▶ [What is expected]:
The required result is a copy of each line below in which "computer" appears.
═══ Input data
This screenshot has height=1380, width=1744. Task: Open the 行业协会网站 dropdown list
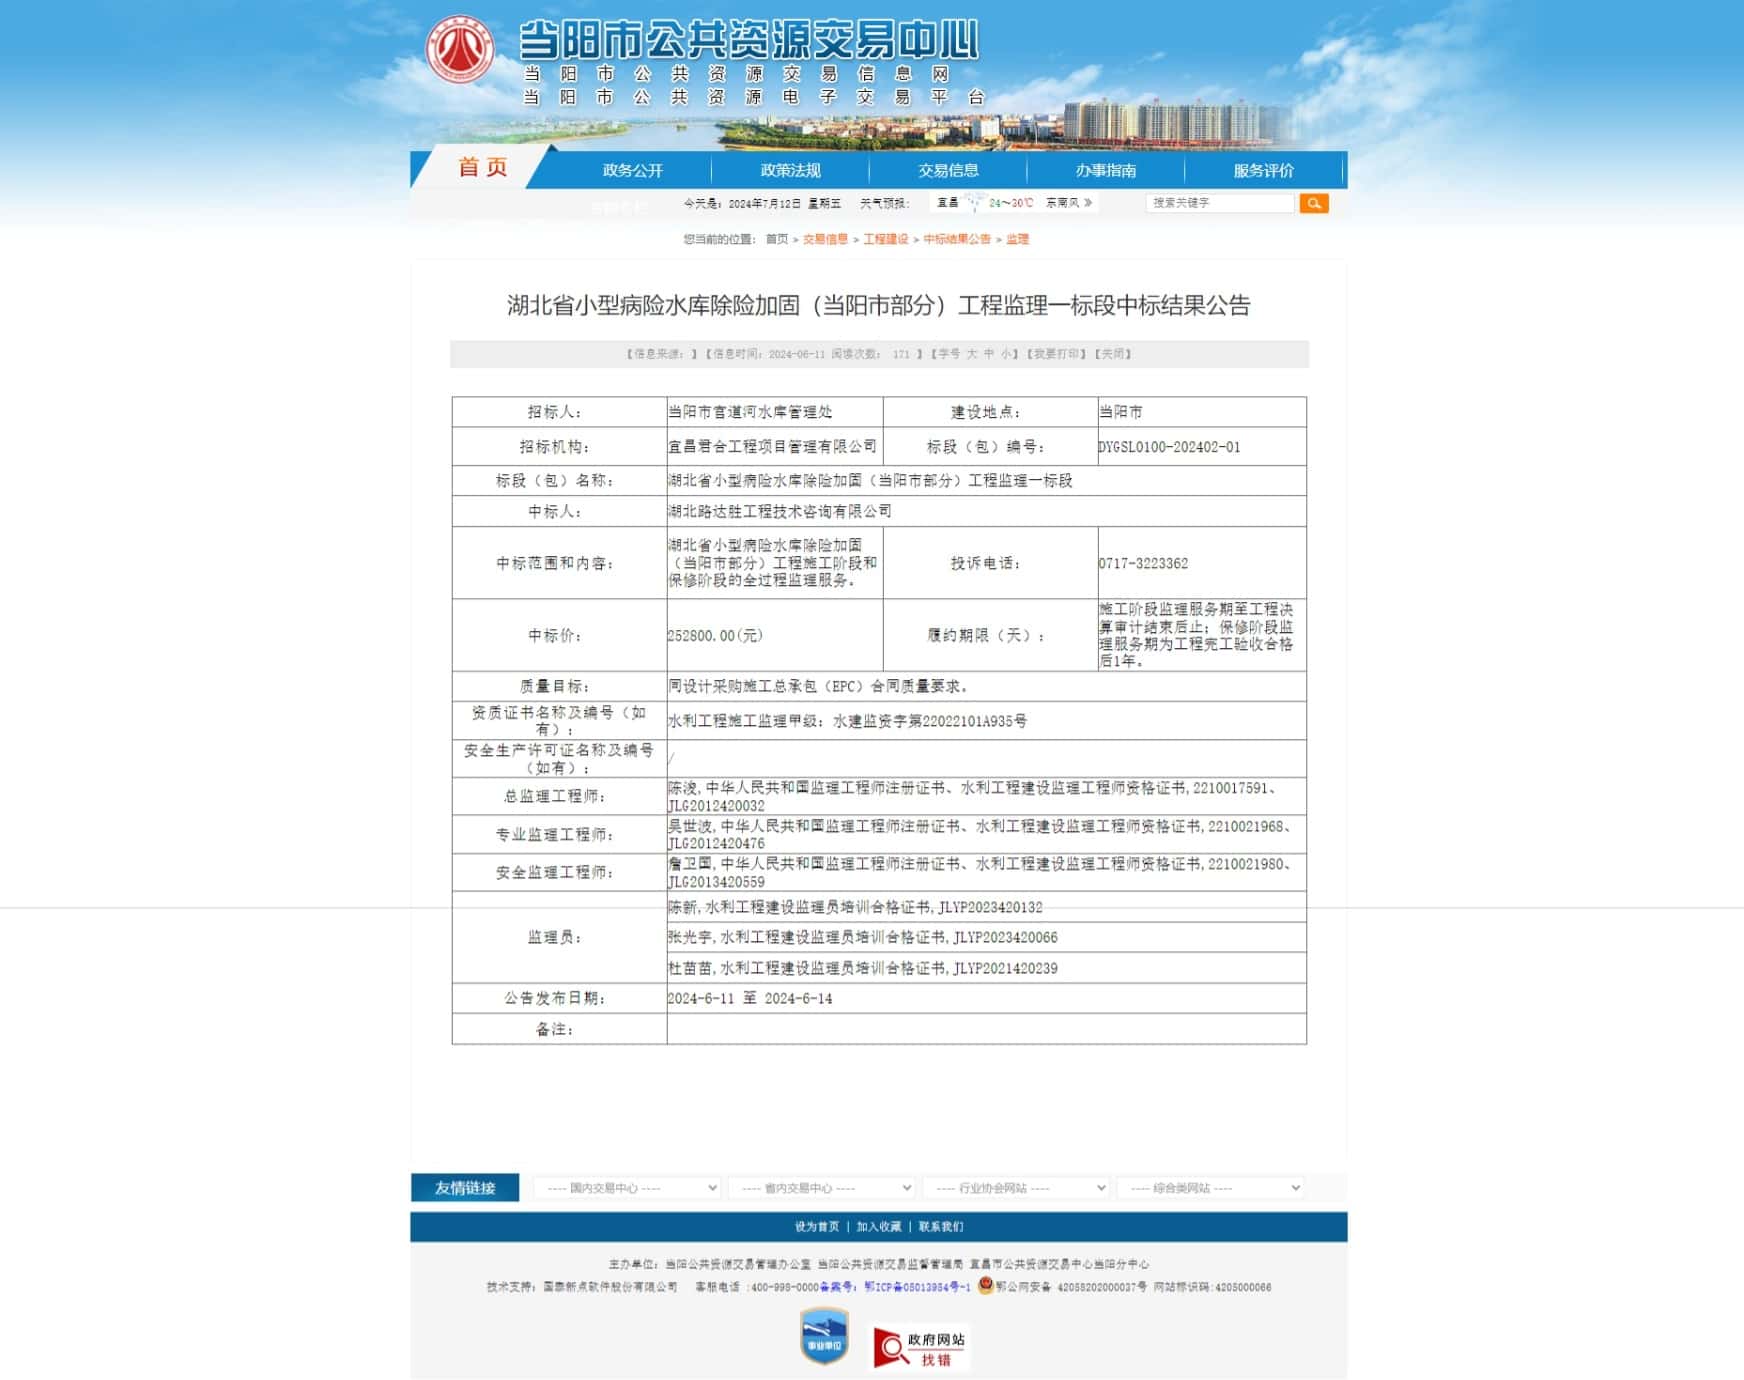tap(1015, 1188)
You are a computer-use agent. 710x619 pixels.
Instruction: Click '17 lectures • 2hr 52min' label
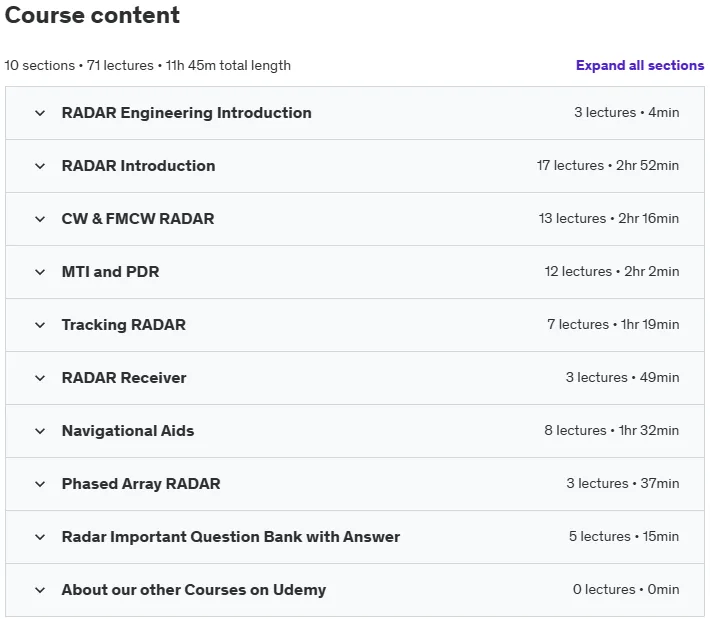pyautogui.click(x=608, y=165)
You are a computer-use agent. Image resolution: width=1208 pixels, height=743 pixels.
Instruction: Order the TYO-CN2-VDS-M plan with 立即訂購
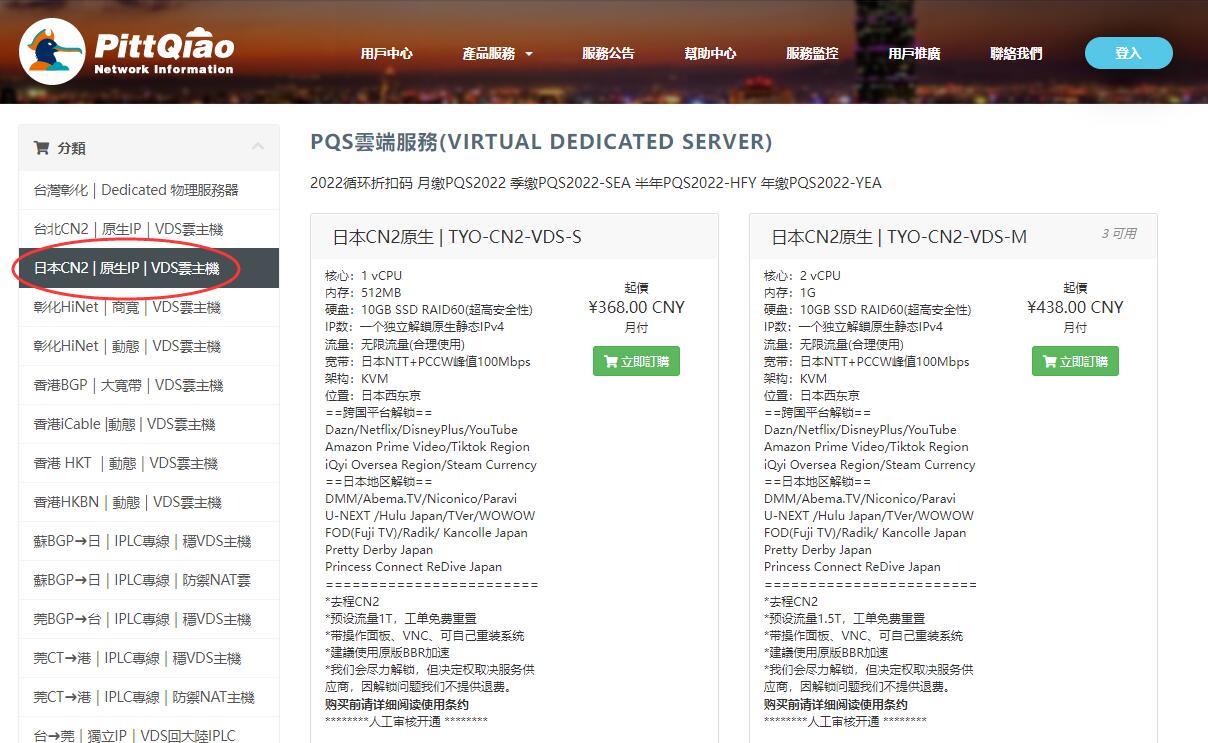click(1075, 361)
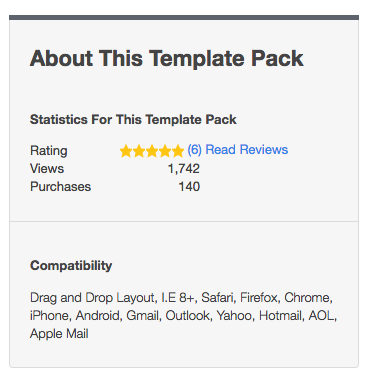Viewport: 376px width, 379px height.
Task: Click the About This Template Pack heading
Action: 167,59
══════
═══ Input data
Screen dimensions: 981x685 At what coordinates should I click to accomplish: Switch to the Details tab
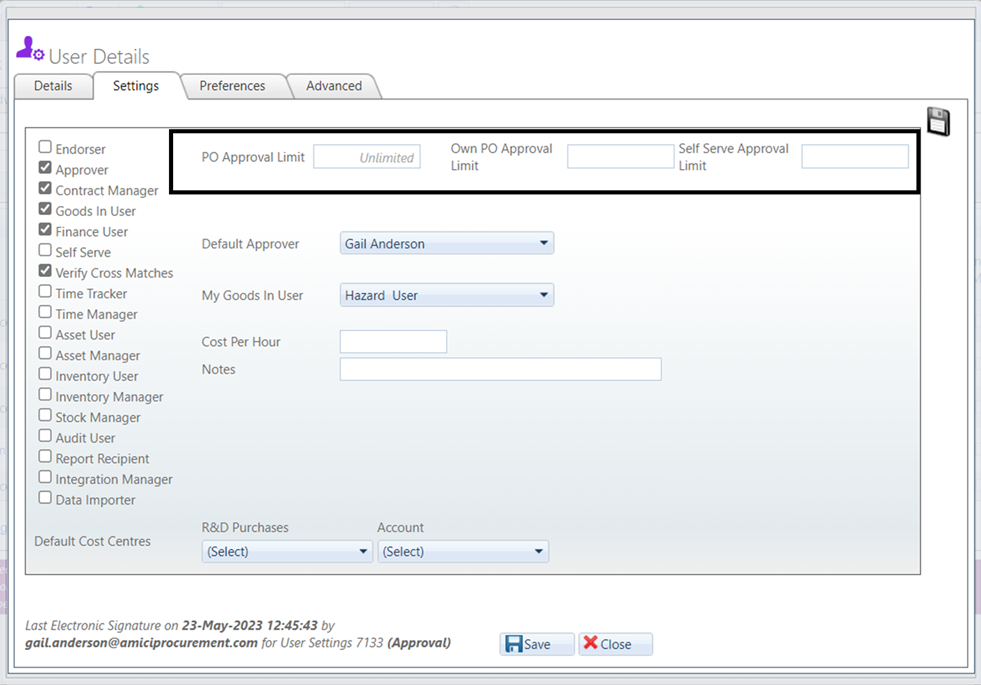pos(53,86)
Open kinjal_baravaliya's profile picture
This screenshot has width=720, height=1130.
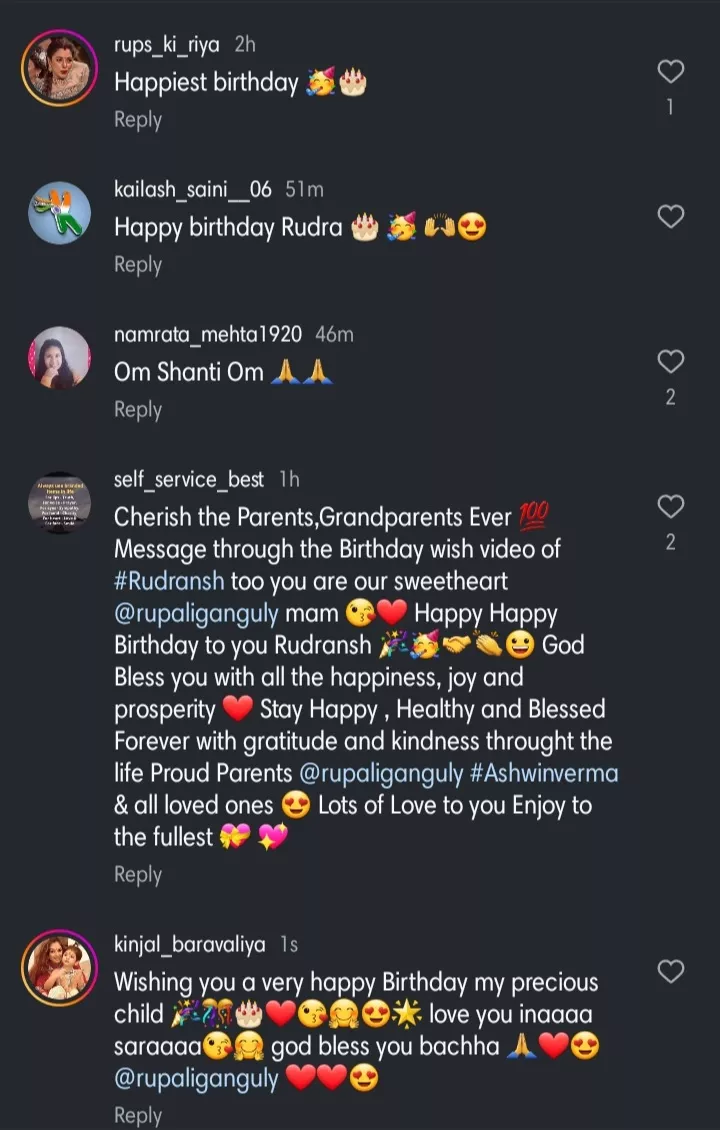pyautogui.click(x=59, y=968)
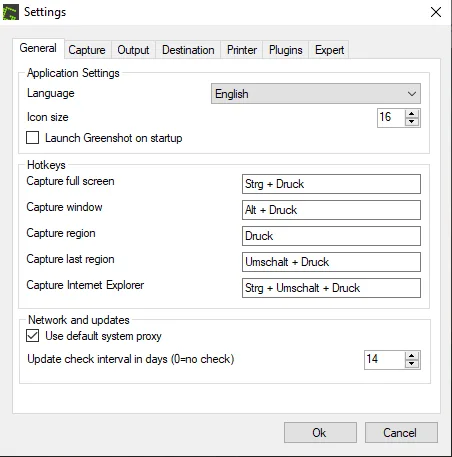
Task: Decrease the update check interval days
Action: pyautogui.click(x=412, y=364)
══════
▶ [Task result]:
You are a computer-use agent. 710x619 pixels.
You are a computer-use agent. Image resolution: width=1208 pixels, height=743 pixels.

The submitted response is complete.